WHAT TO WORK ON -> In the material below, the lines between the one holding "Image resolution: width=476" and the one holding "Task: Check the wangxiaohu row checkbox", inclusive, are to be set down word for word. Pictures stay out.

_ _ _ _ _

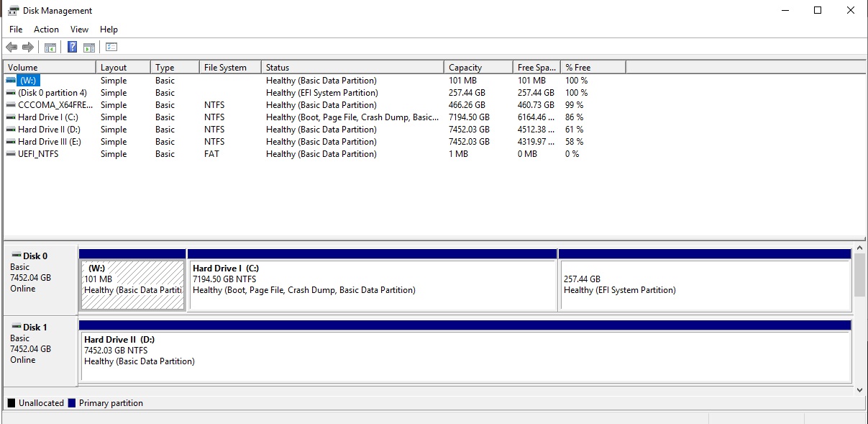Screen dimensions: 868x424
Task: Open the File menu
Action: point(16,30)
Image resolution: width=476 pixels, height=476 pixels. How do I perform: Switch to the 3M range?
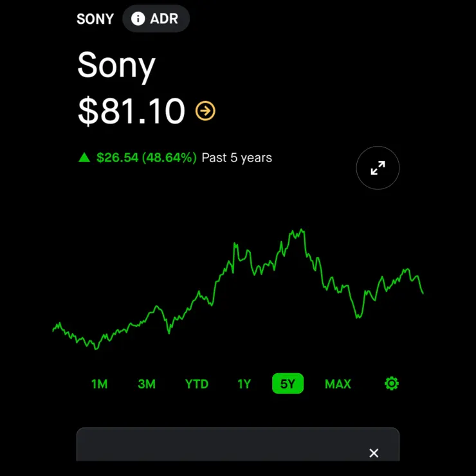click(x=147, y=384)
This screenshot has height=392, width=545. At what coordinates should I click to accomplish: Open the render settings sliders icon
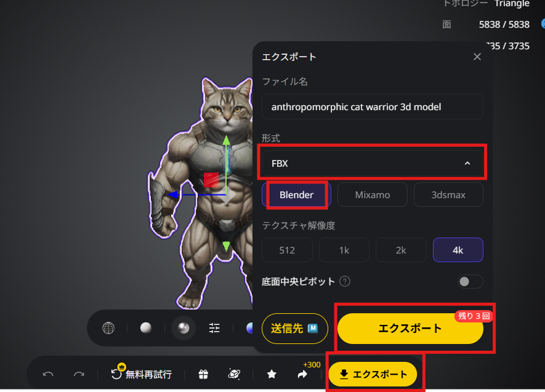click(x=214, y=328)
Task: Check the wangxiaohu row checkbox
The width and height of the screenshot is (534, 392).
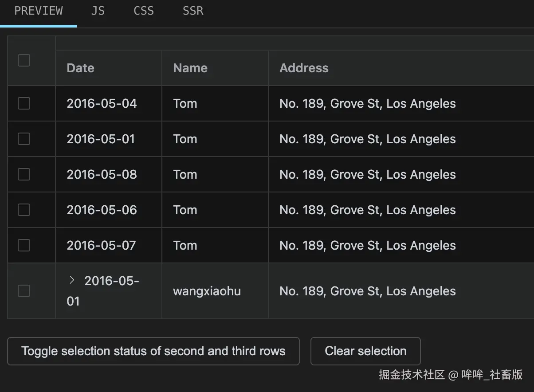Action: point(24,291)
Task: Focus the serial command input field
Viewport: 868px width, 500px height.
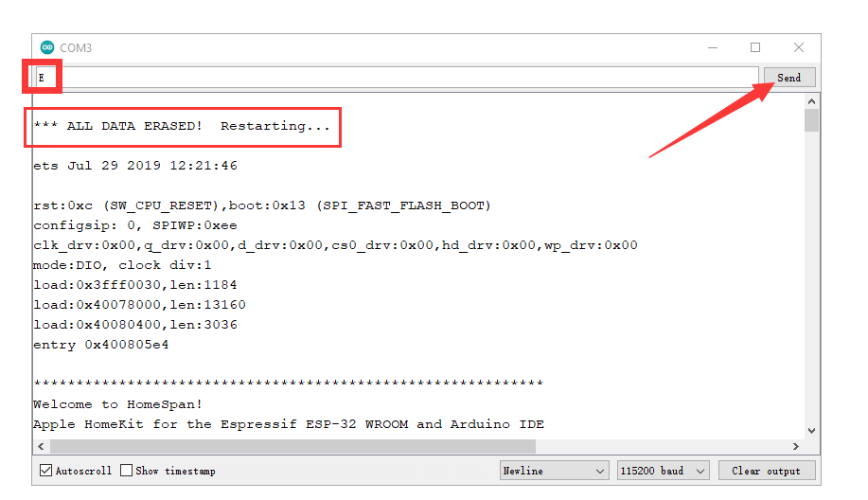Action: (398, 78)
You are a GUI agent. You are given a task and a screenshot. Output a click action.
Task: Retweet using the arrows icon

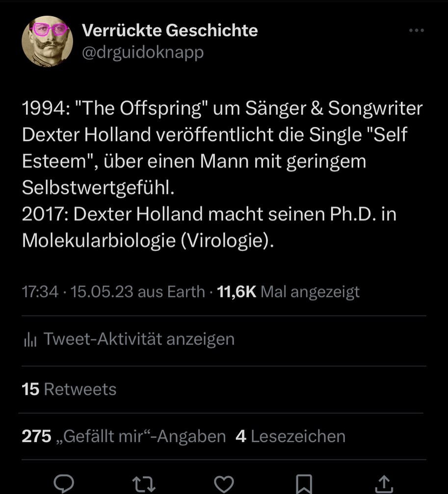[144, 484]
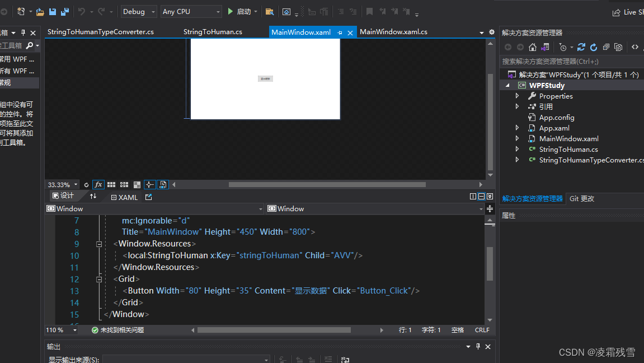Open the Any CPU platform dropdown
The width and height of the screenshot is (644, 363).
coord(191,11)
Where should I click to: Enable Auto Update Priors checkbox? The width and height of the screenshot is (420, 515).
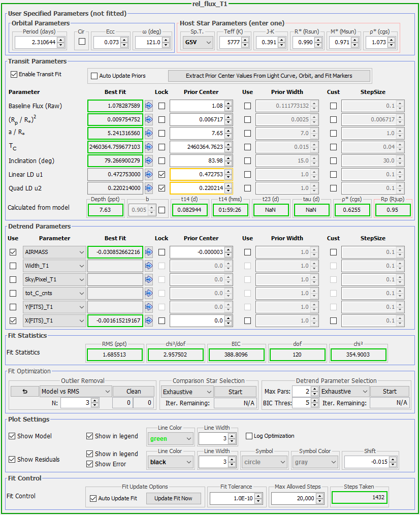pos(94,76)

_ _ _ _ _

RESULT ->
Image resolution: width=476 pixels, height=476 pixels. How do I perform: Switch to the 3M range?
click(x=147, y=384)
This screenshot has height=392, width=545. At what coordinates should I click to accomplish: Open the render settings sliders icon
click(x=214, y=328)
Task: Check the wangxiaohu row checkbox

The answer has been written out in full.